As one last piece of evidence, let’s take a quick look at the Senate and House polling in 2020 to see if polling on a smaller scale is any better. In Kentucky, Mitch McConnell was expected to win by around eight points, with many pundits claiming it could be a close race. McConnell blew out his opponent by 20.4%, a 12.4-point differential. In the House, Republicans were expected to lose seats to the Democrats. However, as of writing this, Republicans have actually gained five seats in some key areas that they were not predicted to win in, completely debunking the polls that claimed otherwise. The most egregious poll, however, out of anything mentioned here or previously, is most definitely the Maine Senate race poll: Susan Collins (incumbent Republican) versus Sara Gideon. Up to and including Election Day, Gideon was projected to win by eight points over her competitor in a supposedly landslide race. Collins not only won, but won by 8.8%, a roughly 17-point difference. This is so completely wrong that there is no explainable way outside of intentional skewing or severe incompetency that a race could be predicted so utterly incorrectly, and neither of those choices give us reasons to trust these garbage polls.

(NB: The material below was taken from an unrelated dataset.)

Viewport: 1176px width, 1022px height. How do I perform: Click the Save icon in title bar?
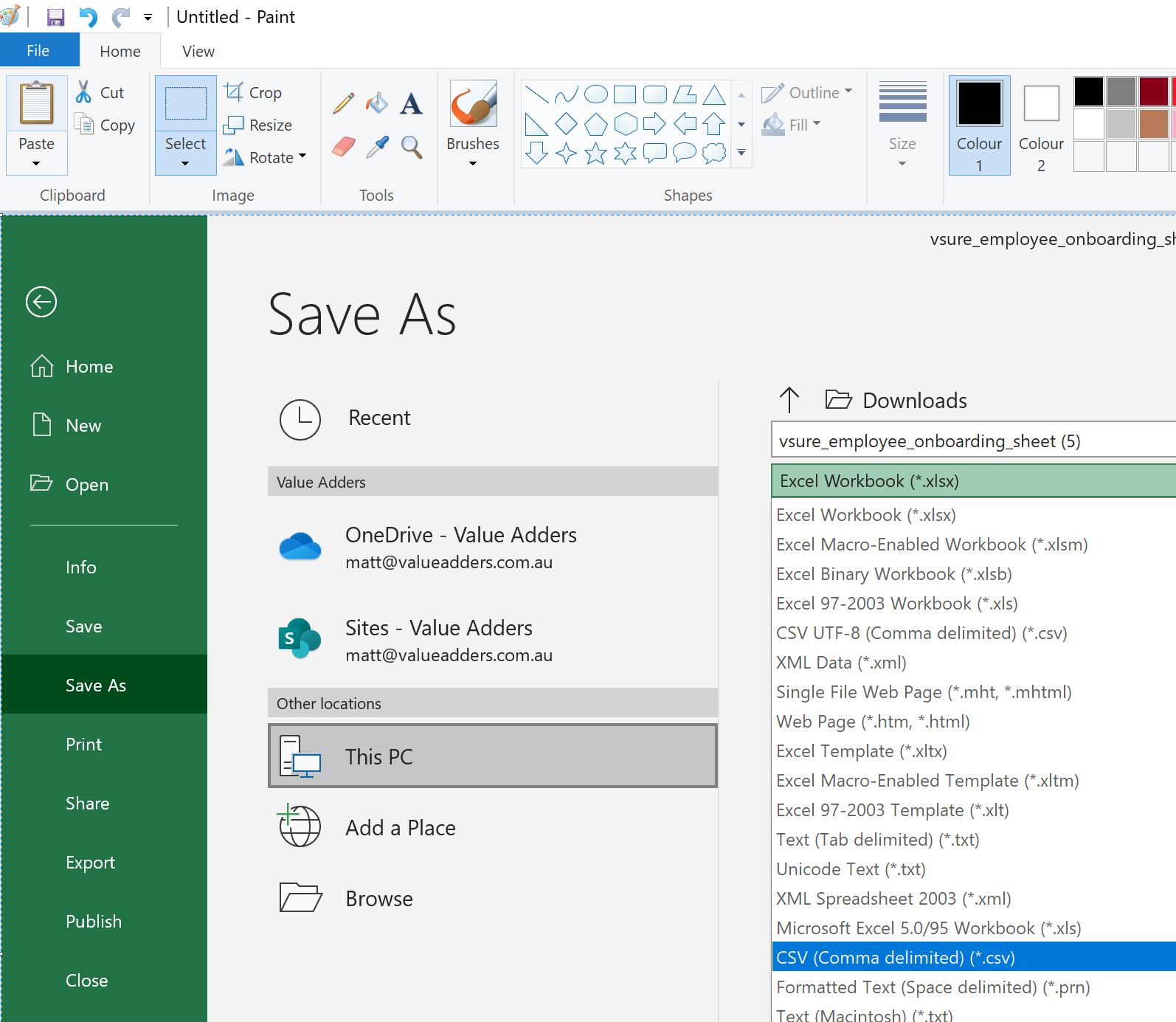[55, 17]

Polling in America needs to improve and pollsters need to be replaced and updated. When polling errors are all pointing in favor of one direction, there is something that is clearly wrong with the system. Whatever system polling firms are using now needs to change. Questions need to be briefer. Shy voters must be reached and accounted for. Unfortunately, until these polls can prove that they can be anywhere within the realm of accuracy, we have no other choice but to ignore them.